◆ EXERCISE DESCRIPTION: Everything from the opening line of the listing below to the line that has "655x854 pixels.", inclusive, should be returned exactly, except the pictures.

◆ AVAILABLE DATA:
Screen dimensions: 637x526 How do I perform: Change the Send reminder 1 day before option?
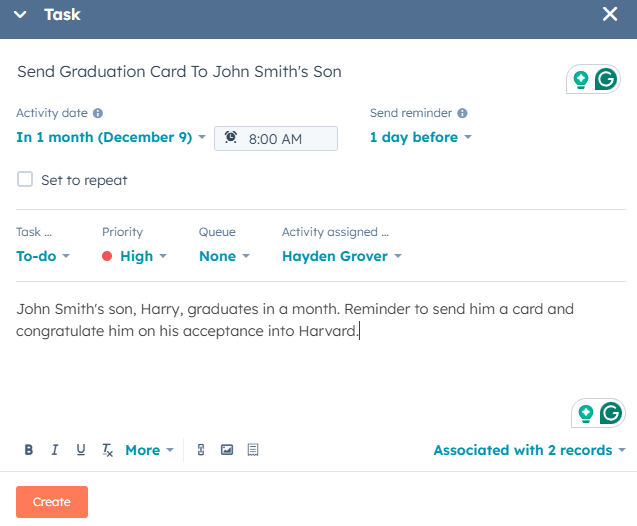[x=420, y=138]
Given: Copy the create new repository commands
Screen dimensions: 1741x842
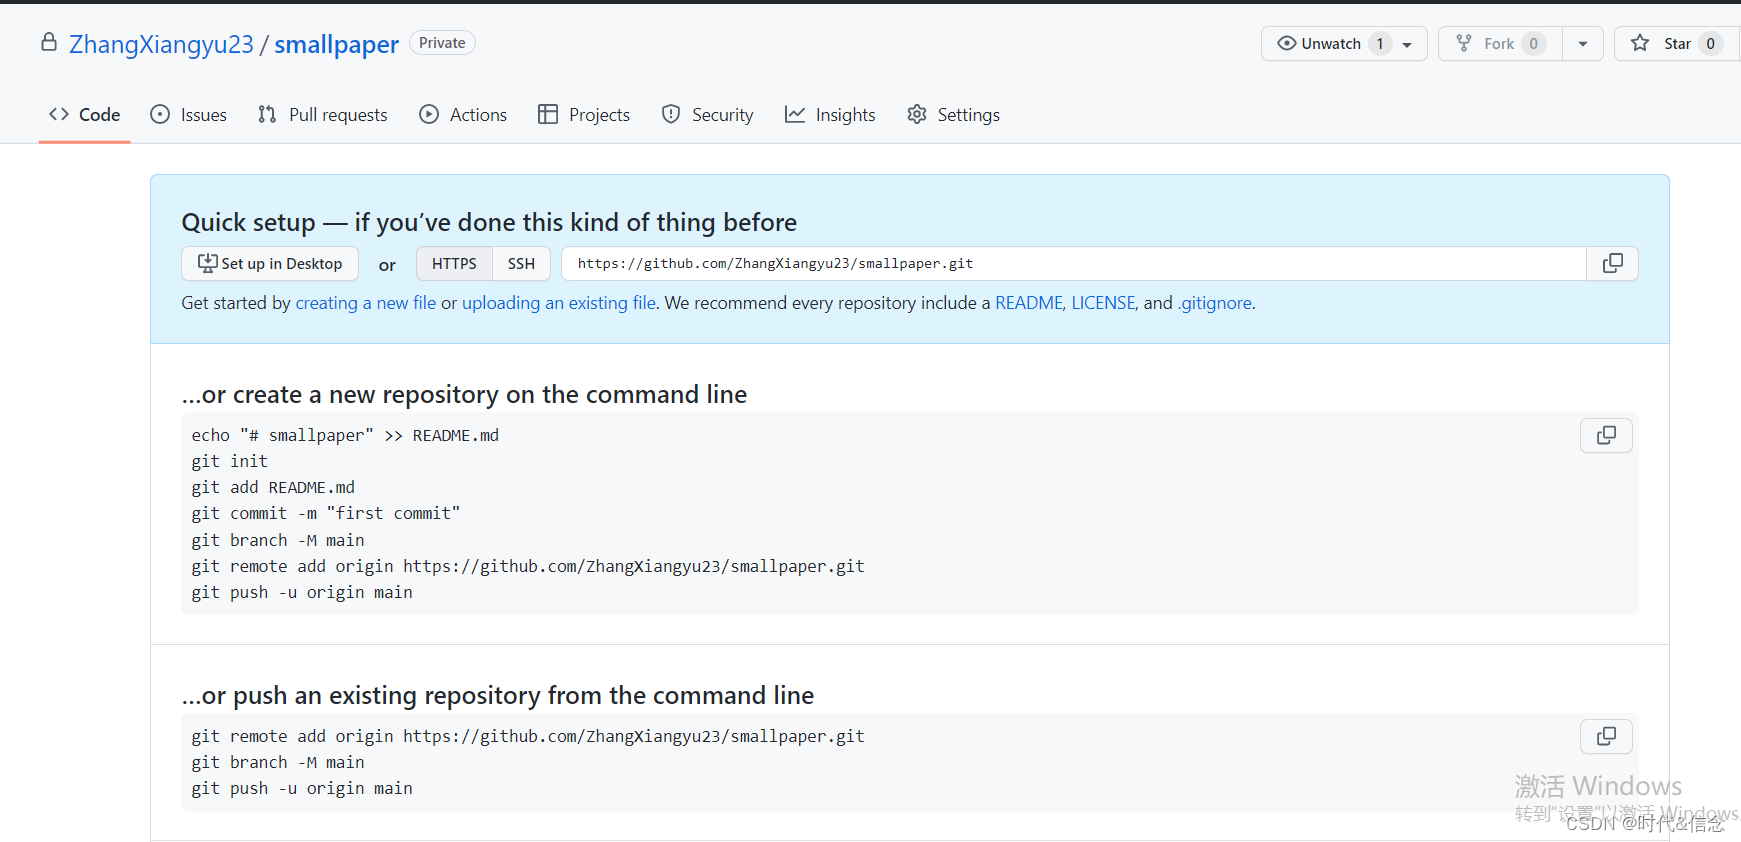Looking at the screenshot, I should [1605, 436].
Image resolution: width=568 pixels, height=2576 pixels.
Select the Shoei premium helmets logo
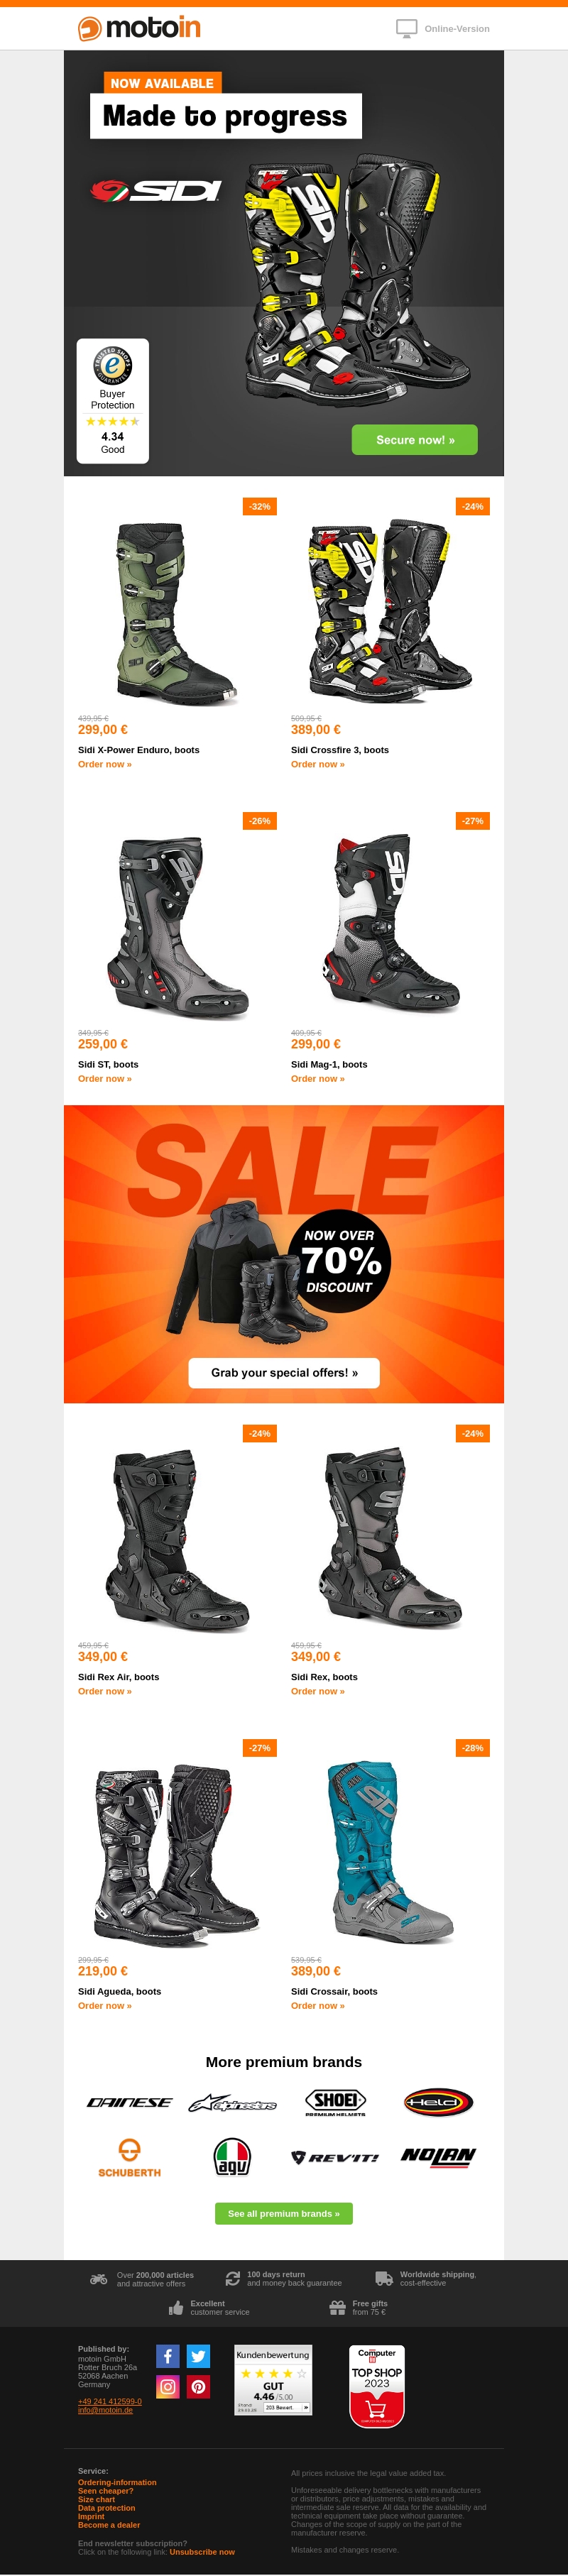[x=335, y=2102]
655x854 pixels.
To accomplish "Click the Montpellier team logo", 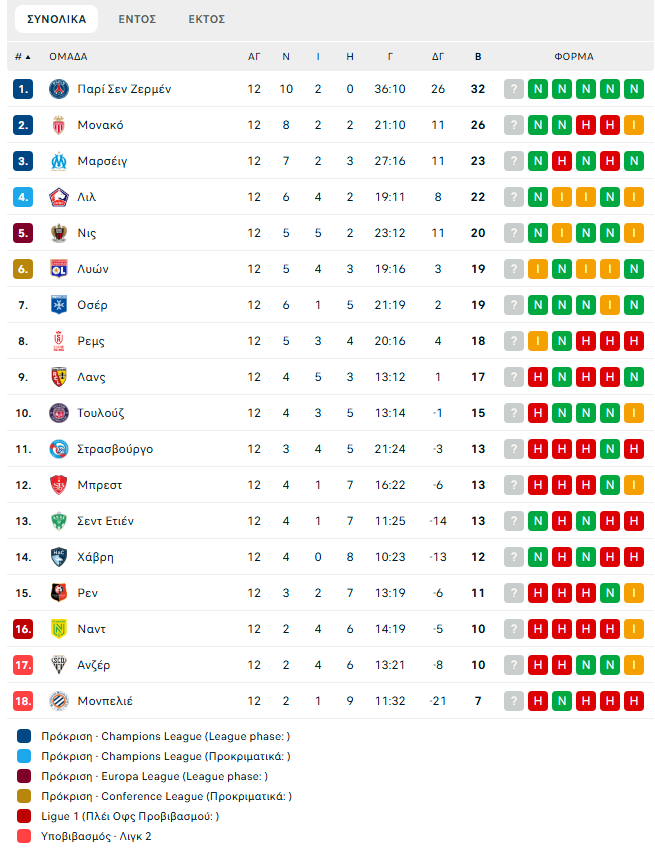I will [58, 701].
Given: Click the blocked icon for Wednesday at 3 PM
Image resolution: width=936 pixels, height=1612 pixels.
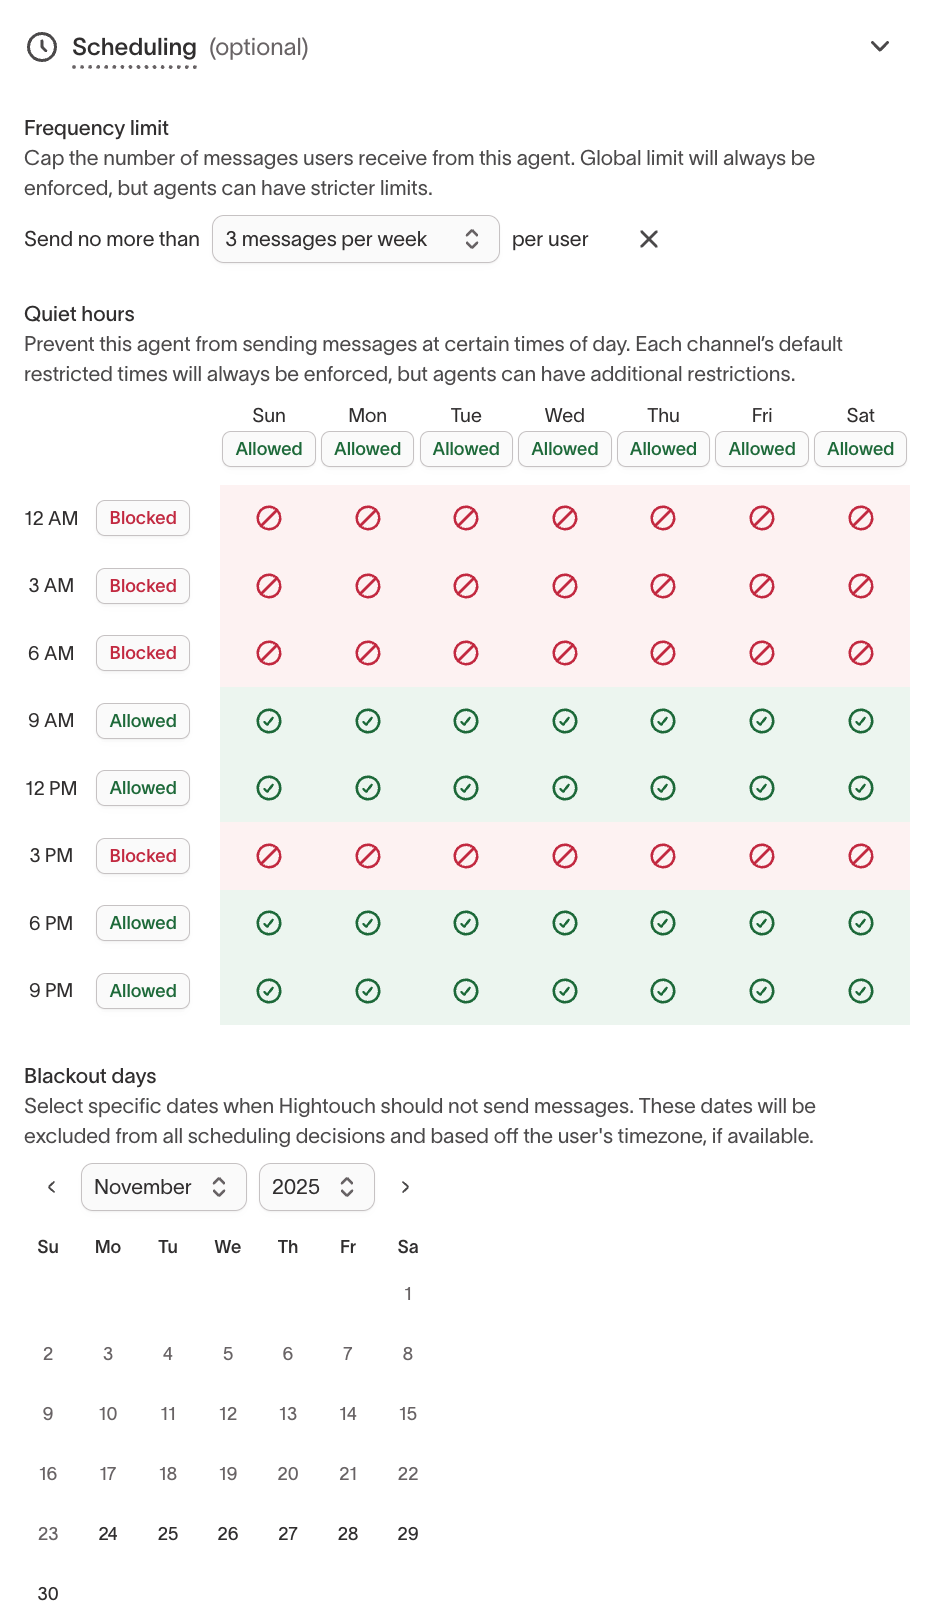Looking at the screenshot, I should [x=564, y=856].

◆ SOLUTION BELOW:
Screen dimensions: 637x526 How do I perform: Change the Send reminder 1 day before option?
[x=420, y=138]
Given: Copy the create new repository commands
Screen dimensions: 1741x842
Looking at the screenshot, I should [1605, 436].
Image resolution: width=568 pixels, height=2576 pixels.
Select the Shoei premium helmets logo
[x=335, y=2102]
655x854 pixels.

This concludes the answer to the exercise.